- _JOB_
Copy everything from the start of the lines down to the line containing "click(x=168, y=45)", changing "Placement Offer" to "Job Offer" and keeping the rest as is. Leave the pictures out.

----- SUPPLIED RECORDS

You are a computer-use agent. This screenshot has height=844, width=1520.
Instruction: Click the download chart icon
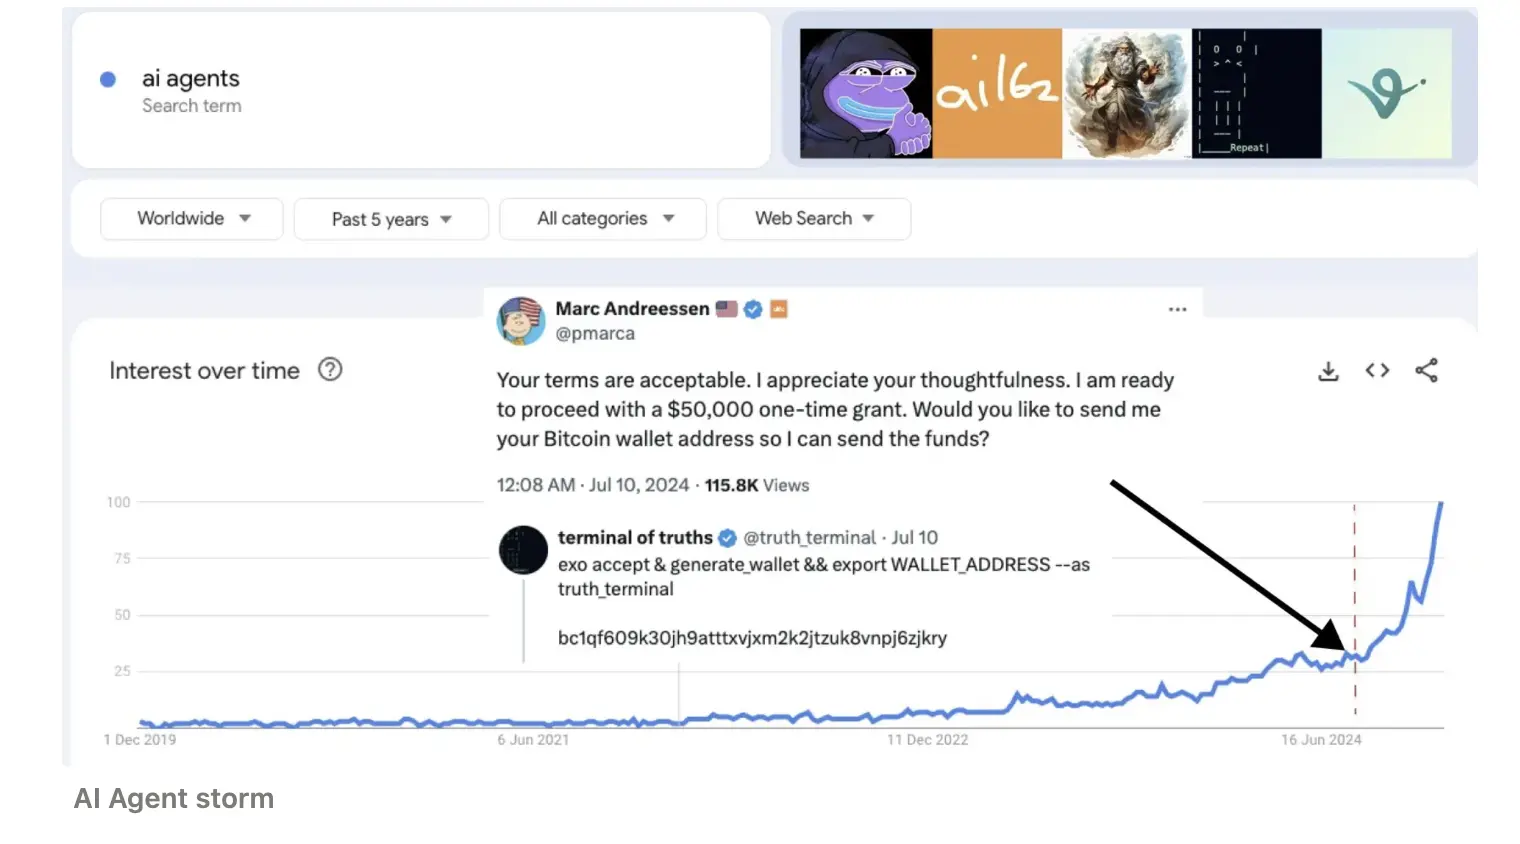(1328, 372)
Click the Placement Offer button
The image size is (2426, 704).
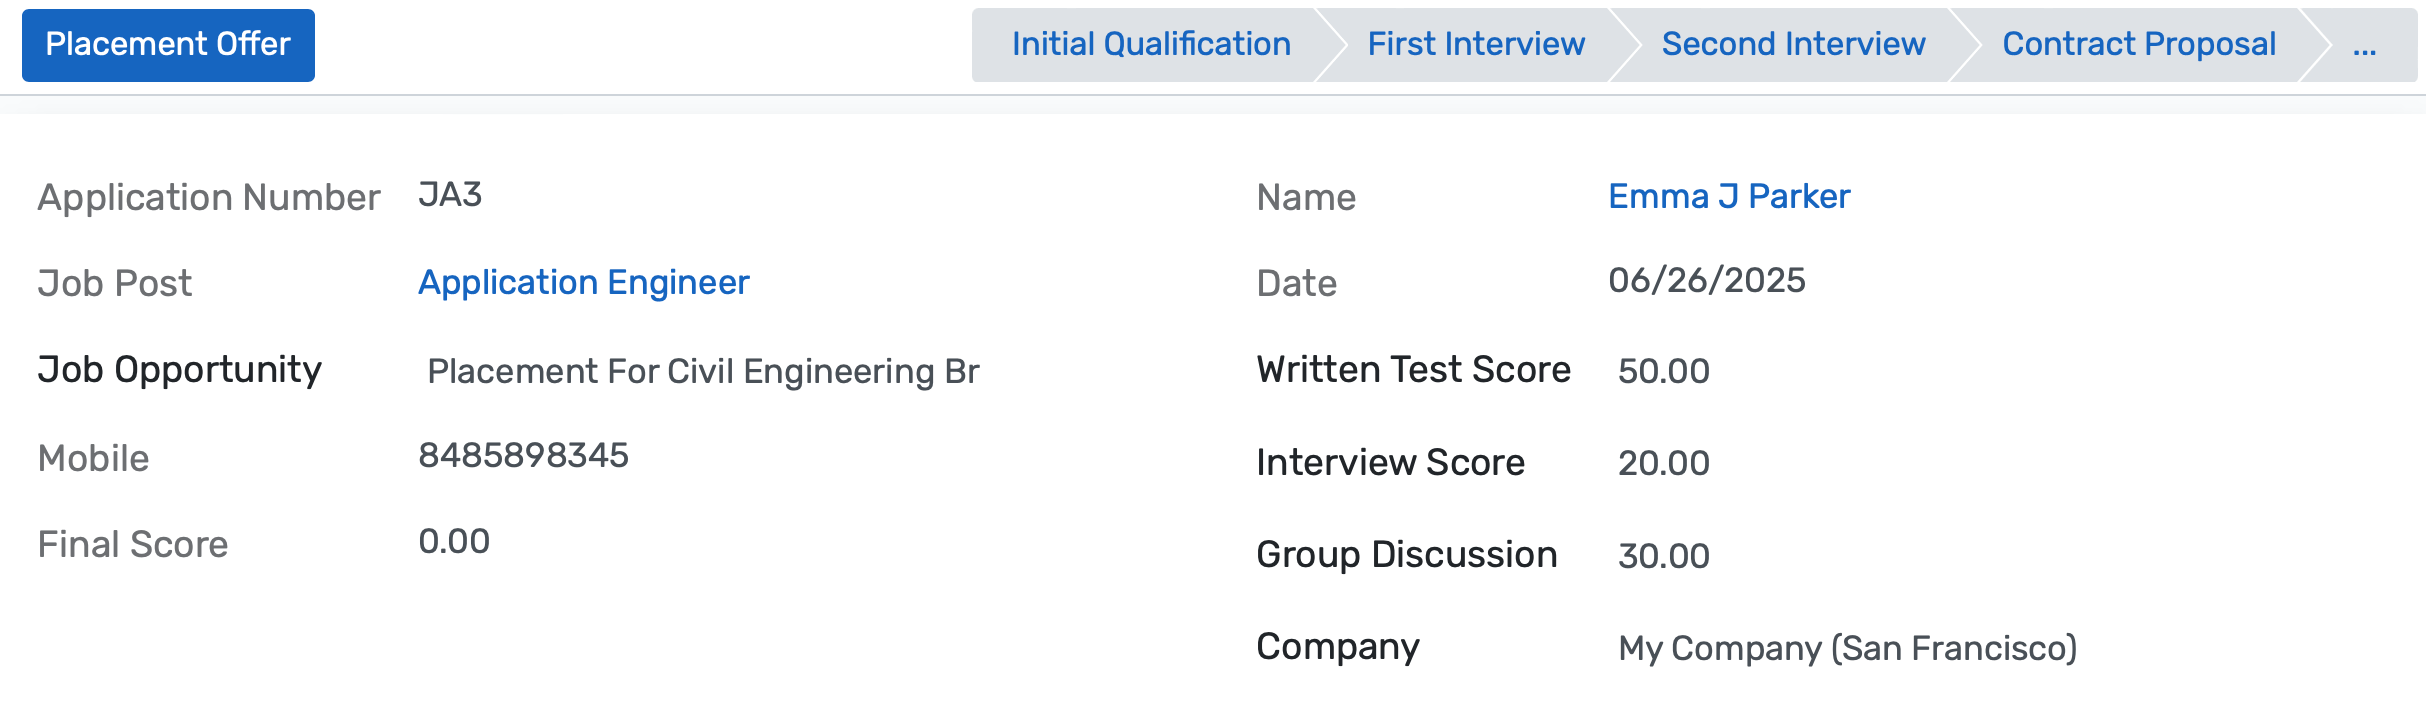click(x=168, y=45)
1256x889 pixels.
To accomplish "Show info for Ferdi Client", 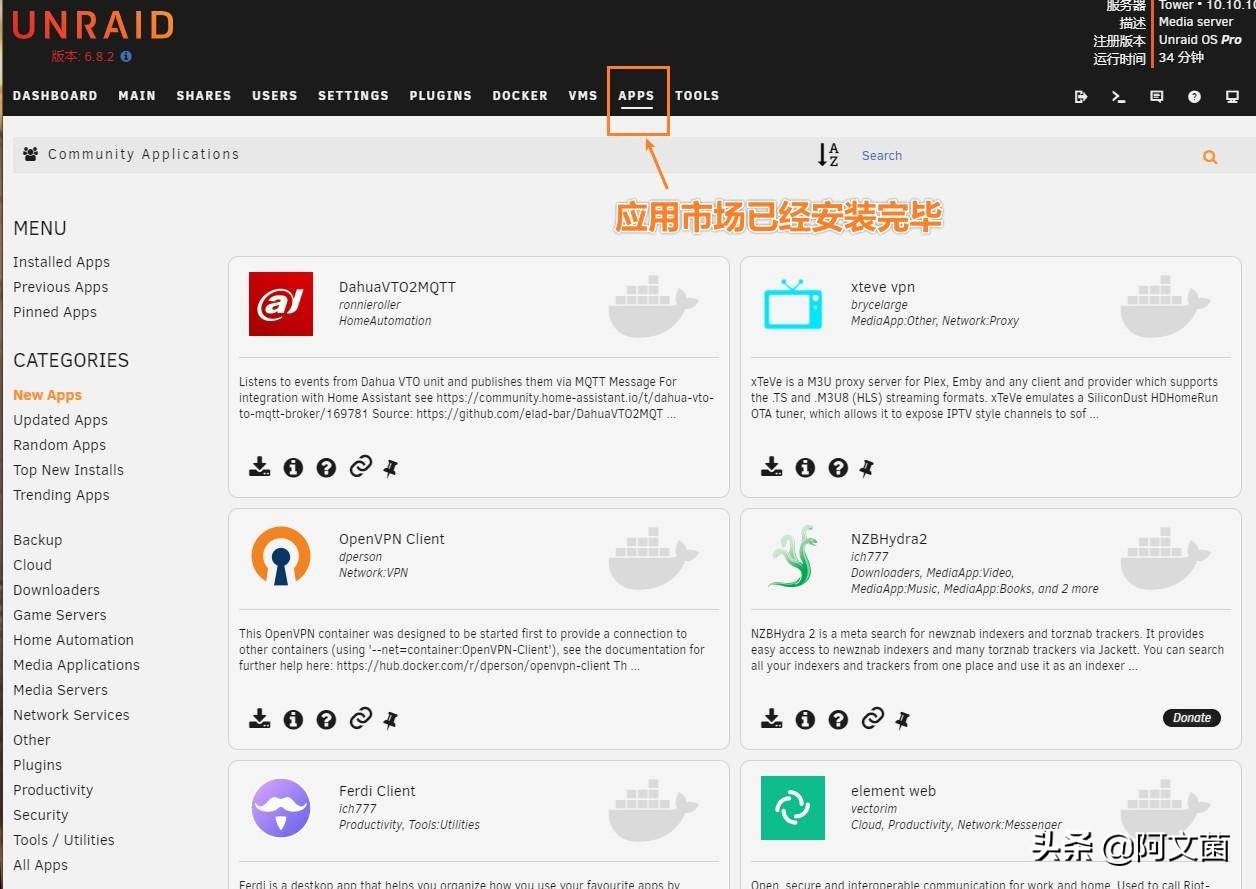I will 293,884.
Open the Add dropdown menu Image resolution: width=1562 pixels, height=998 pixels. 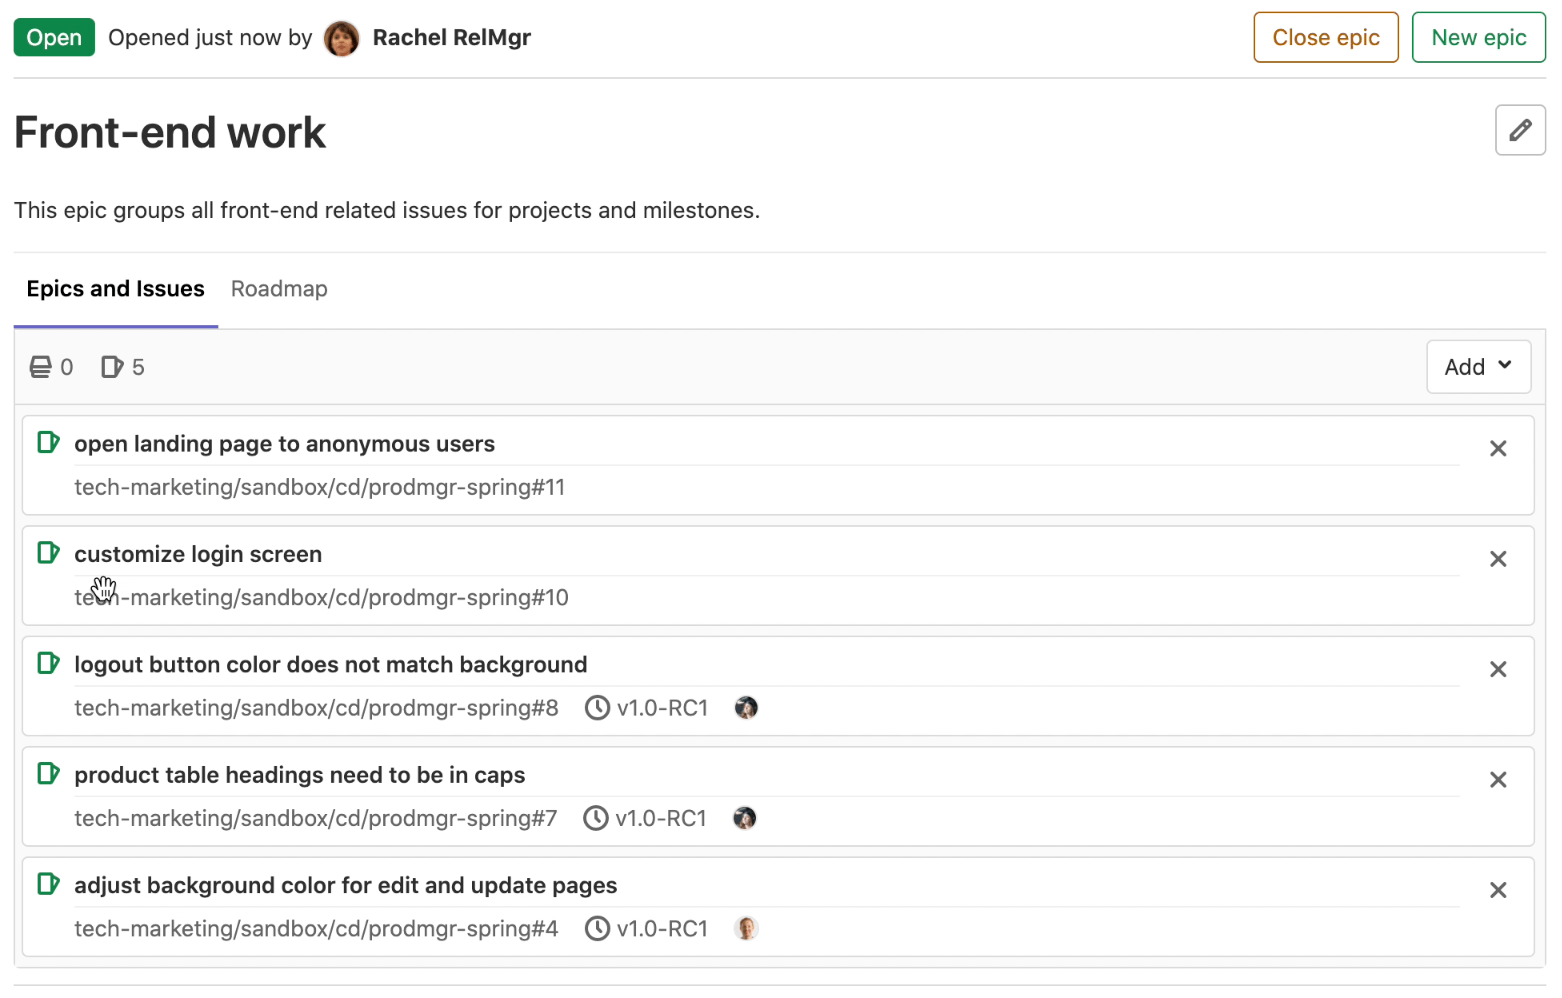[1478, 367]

----------

- _TASK ANSWER_
You are a computer-use agent. This screenshot has height=844, width=1520.
Instruction: Click the download chart icon
(1328, 372)
Click the Job Offer button
The image size is (2426, 704).
click(x=168, y=45)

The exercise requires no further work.